◆ EXERCISE DETAILS ◆
Output only these lines, set down exactly: the one containing "You are a GUI" and each line after it through the end of the records.

◆ INFORMATION ◆

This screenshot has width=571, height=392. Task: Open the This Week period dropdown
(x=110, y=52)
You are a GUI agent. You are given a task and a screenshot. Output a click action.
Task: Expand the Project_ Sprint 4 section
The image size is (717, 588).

◆ TASK ANSWER ◆
You are a GUI agent. You are given a task and a screenshot. Output a click action.
Task: Expand the Project_ Sprint 4 section
The image size is (717, 588).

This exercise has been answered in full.